**Data items**
-- START --

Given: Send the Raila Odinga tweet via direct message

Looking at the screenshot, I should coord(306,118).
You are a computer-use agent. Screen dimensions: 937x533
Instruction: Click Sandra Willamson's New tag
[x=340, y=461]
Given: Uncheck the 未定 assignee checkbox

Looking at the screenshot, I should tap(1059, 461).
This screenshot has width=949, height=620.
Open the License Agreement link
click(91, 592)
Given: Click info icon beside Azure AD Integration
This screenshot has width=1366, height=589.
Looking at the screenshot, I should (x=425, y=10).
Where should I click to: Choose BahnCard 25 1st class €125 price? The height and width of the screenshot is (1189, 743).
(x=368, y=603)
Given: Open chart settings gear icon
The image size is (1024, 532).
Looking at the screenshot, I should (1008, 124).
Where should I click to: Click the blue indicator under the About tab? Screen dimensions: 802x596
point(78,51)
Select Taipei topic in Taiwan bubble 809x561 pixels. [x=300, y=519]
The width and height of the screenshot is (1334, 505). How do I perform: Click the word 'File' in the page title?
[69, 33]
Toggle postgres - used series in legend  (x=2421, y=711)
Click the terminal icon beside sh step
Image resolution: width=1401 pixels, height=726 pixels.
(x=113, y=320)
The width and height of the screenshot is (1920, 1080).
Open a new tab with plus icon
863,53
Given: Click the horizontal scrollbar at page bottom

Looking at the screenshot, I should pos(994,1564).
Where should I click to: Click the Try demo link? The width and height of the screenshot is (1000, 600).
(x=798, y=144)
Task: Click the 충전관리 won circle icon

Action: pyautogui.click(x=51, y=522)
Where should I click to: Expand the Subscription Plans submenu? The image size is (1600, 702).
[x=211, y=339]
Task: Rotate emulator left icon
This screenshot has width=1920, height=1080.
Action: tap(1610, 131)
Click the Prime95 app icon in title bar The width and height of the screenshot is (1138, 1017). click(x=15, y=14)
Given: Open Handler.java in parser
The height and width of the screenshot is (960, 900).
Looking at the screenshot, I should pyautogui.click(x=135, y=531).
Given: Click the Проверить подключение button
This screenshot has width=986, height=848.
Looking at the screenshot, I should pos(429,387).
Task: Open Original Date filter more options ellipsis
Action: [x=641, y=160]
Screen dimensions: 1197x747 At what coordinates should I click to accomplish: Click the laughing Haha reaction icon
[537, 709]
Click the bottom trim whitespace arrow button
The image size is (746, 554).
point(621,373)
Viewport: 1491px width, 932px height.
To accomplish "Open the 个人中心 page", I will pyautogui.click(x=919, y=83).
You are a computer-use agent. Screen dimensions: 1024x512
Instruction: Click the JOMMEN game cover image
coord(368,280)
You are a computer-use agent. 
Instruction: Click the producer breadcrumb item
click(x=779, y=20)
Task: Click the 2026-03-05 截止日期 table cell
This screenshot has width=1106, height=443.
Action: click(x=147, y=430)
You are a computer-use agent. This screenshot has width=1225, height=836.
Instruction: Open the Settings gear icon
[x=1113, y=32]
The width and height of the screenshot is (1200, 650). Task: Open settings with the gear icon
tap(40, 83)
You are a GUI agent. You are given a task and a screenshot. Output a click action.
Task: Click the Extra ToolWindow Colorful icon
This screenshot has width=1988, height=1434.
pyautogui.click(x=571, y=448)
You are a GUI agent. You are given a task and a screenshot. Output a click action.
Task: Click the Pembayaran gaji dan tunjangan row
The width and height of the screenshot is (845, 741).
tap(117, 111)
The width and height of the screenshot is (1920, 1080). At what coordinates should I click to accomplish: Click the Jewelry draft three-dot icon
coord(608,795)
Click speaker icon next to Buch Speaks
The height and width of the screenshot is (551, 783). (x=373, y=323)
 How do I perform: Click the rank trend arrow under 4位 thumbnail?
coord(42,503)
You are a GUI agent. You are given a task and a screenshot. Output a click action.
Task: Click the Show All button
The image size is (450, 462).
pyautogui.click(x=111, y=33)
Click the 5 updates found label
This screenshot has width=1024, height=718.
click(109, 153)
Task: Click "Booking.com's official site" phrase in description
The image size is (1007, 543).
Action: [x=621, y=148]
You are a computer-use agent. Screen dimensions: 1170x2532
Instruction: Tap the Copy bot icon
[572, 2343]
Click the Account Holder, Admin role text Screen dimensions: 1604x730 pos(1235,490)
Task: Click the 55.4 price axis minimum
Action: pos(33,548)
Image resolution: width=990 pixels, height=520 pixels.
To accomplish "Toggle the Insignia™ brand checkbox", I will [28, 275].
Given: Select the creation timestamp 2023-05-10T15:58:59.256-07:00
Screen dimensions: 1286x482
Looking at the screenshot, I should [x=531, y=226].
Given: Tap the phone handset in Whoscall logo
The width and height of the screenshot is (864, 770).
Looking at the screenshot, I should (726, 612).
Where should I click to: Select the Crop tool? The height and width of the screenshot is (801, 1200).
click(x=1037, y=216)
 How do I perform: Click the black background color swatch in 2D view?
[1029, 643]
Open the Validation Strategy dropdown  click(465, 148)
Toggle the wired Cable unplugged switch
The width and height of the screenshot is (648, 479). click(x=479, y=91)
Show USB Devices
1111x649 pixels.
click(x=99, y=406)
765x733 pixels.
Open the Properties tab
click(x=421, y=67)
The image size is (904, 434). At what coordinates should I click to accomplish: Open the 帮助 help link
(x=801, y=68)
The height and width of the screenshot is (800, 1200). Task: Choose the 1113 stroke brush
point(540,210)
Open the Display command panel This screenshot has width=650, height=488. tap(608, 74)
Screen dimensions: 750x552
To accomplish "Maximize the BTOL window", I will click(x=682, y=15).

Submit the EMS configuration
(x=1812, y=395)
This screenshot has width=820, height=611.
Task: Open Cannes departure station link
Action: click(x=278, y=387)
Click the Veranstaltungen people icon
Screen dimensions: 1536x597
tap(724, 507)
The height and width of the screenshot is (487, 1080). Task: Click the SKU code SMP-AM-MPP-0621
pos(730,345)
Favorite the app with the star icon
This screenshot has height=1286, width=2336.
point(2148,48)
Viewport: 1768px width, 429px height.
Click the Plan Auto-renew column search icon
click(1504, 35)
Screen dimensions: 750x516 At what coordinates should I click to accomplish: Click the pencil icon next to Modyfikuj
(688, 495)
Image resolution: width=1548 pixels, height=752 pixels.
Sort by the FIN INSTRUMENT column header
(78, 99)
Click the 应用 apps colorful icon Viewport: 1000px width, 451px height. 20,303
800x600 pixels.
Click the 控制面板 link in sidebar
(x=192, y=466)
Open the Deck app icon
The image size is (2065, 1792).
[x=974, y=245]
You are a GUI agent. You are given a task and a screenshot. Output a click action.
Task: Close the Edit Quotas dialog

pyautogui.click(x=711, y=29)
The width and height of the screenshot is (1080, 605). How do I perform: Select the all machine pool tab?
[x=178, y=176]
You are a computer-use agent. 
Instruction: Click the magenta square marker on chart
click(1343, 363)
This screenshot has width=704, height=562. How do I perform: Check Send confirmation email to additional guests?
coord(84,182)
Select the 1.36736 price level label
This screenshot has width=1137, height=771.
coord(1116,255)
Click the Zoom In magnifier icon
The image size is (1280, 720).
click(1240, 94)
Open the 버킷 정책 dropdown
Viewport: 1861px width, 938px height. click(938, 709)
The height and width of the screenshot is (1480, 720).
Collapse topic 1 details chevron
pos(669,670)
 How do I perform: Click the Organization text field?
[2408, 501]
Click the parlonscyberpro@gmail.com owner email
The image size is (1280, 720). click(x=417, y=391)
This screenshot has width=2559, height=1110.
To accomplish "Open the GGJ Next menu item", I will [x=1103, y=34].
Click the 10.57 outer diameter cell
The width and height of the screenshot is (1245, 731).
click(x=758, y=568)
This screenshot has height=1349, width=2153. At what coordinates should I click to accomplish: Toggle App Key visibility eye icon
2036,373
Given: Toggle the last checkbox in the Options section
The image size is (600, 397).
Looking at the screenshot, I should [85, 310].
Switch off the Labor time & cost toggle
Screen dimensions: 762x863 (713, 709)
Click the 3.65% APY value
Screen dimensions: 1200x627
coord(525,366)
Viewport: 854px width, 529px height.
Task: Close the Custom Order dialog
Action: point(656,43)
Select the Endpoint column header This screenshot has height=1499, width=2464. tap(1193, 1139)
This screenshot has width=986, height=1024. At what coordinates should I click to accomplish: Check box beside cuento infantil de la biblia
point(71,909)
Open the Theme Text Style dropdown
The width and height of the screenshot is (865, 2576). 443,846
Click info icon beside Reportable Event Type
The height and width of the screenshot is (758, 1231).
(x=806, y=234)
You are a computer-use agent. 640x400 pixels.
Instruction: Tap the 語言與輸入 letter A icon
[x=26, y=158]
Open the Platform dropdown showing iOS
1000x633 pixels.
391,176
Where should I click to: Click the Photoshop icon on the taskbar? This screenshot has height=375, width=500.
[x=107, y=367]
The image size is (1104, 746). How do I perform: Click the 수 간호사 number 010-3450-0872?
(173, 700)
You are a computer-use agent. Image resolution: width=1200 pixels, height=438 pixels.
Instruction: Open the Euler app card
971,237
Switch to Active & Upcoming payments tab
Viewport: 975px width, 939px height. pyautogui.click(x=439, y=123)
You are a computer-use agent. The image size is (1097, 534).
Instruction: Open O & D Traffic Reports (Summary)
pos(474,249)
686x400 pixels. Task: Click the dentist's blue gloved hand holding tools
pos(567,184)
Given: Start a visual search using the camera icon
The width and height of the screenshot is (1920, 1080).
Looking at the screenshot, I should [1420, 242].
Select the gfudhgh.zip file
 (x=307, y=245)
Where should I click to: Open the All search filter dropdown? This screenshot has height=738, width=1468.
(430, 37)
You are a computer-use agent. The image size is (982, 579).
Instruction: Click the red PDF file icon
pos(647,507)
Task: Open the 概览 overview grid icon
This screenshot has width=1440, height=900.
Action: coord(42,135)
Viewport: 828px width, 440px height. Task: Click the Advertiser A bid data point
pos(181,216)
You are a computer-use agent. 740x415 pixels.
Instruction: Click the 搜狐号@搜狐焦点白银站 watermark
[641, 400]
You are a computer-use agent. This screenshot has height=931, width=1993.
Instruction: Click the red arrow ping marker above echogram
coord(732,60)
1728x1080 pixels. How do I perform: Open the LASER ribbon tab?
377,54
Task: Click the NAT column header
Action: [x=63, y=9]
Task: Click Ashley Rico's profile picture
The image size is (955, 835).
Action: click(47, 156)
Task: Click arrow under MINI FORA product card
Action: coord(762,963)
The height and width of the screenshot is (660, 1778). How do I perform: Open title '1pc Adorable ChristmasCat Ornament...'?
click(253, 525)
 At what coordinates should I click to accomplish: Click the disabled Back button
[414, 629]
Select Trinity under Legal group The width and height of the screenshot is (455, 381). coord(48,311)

-- END --

**WORK TO DO**
Report every line in the records above that contains the string "price", copying each line in full. Case counts.

**ANSWER FOR THIS EXERCISE**
Where should I click to: Choose BahnCard 25 1st class €125 price? The height and width of the screenshot is (1189, 743).
Task: Click the 55.4 price axis minimum
Select the 1.36736 price level label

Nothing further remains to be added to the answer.